Our data fit with a model in which selenium modulates glucose homeostasis via multiple metabolic effects, and therefore the mechanisms are likely to be complex. Indeed, one of the central limitations of the present study is that we are unable to define the specific mechanisms by which selenium deficiency modulates glycemic control. Future studies will benefit from specific interrogation of global insulin sensitivity to ascertain whether observed improvements in glucose tolerance arise from improved insulin action in target tissues, and whether arsenic and selenium interact in the modulation of insulin sensitivity. In addition, the current study is limited by its restriction to male mice. Further work is required to elucidate the potential sex-dependent nature of the observed relationships. Finally, given the variable impact of arsenic on glucose homeostasis in some mouse models, evaluation of additional factors that may explain this phenomenon are warranted, including characterizing the gut microbiome in studies of metabolic toxicity.

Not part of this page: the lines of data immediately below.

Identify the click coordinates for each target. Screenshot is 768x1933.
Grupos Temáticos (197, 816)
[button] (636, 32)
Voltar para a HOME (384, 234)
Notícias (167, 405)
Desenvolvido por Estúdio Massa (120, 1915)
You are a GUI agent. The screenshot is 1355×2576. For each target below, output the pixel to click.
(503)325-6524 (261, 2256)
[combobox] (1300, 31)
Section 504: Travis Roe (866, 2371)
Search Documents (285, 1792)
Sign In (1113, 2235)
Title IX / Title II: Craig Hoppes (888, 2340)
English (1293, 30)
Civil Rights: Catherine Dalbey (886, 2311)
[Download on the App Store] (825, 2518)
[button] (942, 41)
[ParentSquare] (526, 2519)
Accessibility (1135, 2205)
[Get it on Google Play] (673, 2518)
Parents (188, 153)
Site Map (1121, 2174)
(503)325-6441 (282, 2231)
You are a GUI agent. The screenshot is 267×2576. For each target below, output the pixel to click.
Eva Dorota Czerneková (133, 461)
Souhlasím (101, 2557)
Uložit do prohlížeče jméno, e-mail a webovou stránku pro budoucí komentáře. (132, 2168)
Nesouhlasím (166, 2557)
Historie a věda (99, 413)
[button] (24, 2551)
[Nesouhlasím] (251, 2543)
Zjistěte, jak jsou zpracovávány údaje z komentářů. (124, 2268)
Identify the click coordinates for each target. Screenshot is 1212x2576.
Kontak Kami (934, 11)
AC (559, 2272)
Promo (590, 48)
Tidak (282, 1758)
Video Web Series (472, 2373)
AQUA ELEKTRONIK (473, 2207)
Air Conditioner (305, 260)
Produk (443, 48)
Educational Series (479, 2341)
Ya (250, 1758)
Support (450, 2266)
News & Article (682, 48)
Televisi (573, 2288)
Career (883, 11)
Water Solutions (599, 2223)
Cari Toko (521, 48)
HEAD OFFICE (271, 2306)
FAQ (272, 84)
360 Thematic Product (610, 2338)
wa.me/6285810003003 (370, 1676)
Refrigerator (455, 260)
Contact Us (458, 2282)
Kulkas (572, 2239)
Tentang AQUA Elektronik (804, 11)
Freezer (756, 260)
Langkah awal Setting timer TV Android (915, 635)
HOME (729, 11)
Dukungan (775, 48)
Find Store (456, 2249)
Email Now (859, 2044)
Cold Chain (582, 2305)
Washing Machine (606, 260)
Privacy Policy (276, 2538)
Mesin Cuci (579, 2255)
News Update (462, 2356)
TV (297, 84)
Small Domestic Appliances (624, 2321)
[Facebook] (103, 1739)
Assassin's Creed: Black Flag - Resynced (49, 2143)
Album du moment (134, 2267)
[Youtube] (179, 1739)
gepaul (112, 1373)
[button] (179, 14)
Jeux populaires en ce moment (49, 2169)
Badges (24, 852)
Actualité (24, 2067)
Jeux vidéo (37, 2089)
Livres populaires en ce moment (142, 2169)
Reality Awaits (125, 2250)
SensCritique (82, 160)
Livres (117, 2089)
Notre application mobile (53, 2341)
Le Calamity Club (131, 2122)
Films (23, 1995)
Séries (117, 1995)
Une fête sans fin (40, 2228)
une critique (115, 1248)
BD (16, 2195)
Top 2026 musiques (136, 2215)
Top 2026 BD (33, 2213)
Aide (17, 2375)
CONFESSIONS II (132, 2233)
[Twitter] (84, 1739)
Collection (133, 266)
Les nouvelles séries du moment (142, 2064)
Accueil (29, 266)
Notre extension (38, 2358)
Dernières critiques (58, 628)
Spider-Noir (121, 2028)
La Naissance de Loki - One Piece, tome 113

Arsenic and selenium each antagonize the other’s acute toxicity via biochemical interaction [31,32]. Based on these data, we hypothesized that the partial deprivation of tissue selenium by dietary intervention would reduce the available pool of selenium to react with circulating arsenic and thereby amplify arsenic’s metabolic effects. Under the conditions employed herein, however, we did not see that effect. Rather, we observed that selenium deficiency partially mimicked the effects of arsenic exposure. This could indicate that arsenic’s mechanism of action may be, in part, through the tissue-specific disruption of selenium availability. Though we saw only a trend towards decreased hepatic selenium, which is a major storage depot of selenium quantitatively, in arsenic-exposed mice on the control diet, it is possible that the pancreas is more susceptible to slight disturbances in selenium status and may therefore have been functionally depleted at the tissue level from either individual intervention. It is also possible that interactions between arsenic and selenium in these studies were obscured by the magnitude of their respective individual effects; perhaps lower doses of arsenic or more mild selenium deficiency may better enable deciphering potential interactions. Indeed, the extreme deficiency of selenium may represent a limitation of this study and its direct extrapolation of these findings to human populations. Future studies will be necessary to determine the extent to which dietary selenium intake and arsenic exposure antagonize, synergize, or operate through independent pathways in each of the organ systems affected in order to better understand their impact on long-term metabolic disease risk.